● Exercise directions:
Print the listing below exactly as written.

● Exercise materials:
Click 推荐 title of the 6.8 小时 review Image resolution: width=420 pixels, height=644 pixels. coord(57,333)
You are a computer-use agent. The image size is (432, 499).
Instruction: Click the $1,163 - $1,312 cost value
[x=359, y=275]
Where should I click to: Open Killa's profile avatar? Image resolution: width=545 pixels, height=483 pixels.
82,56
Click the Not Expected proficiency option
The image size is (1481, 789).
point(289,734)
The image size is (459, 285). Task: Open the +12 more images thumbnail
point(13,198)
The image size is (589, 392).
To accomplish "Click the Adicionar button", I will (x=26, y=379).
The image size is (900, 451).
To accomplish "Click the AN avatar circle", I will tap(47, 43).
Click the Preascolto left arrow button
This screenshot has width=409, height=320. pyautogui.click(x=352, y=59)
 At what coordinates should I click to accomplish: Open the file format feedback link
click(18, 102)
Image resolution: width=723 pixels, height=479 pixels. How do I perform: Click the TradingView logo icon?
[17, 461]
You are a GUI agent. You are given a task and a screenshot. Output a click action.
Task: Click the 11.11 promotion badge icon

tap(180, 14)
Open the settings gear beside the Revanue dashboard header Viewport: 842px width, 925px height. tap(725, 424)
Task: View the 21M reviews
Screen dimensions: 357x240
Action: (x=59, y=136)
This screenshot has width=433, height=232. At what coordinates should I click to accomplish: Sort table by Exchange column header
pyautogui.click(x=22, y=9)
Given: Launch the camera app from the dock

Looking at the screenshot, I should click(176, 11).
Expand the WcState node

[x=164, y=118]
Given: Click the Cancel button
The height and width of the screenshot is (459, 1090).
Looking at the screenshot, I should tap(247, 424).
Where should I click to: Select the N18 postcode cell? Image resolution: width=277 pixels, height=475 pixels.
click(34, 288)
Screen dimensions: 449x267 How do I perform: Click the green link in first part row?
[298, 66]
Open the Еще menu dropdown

● Response below:
Click 推荐 title of the 6.8 小时 review Image resolution: width=420 pixels, height=644 pixels. coord(57,333)
You are a computer-use agent. The image size is (432, 499).
Instruction: Click the $1,163 - $1,312 cost value
[x=359, y=275]
Where should I click to: Open Killa's profile avatar? Image resolution: width=545 pixels, height=483 pixels.
82,56
Click the Not Expected proficiency option
The image size is (1481, 789).
point(289,734)
The image size is (459, 285). Task: Open the +12 more images thumbnail
point(13,198)
The image size is (589, 392).
To accomplish "Click the Adicionar button", I will (x=26, y=379).
The image size is (900, 451).
To accomplish "Click the AN avatar circle", I will tap(47, 43).
Click the Preascolto left arrow button
This screenshot has width=409, height=320. pyautogui.click(x=352, y=59)
 At what coordinates should I click to accomplish: Open the file format feedback link
click(18, 102)
Image resolution: width=723 pixels, height=479 pixels. How do I perform: Click the TradingView logo icon?
[17, 461]
You are a GUI agent. You are given a task and a screenshot. Output a click action.
Task: Click the 11.11 promotion badge icon

tap(180, 14)
Open the settings gear beside the Revanue dashboard header Viewport: 842px width, 925px height. tap(725, 424)
Task: View the 21M reviews
Screen dimensions: 357x240
Action: (x=59, y=136)
This screenshot has width=433, height=232. At what coordinates should I click to accomplish: Sort table by Exchange column header
pyautogui.click(x=22, y=9)
Given: Launch the camera app from the dock

Looking at the screenshot, I should click(176, 11).
Expand the WcState node

[x=164, y=118]
Given: Click the Cancel button
The height and width of the screenshot is (459, 1090).
Looking at the screenshot, I should tap(247, 424).
Where should I click to: Select the N18 postcode cell? Image resolution: width=277 pixels, height=475 pixels.
click(34, 288)
Screen dimensions: 449x267 How do I perform: Click the green link in first part row?
[298, 66]
Open the Еще menu dropdown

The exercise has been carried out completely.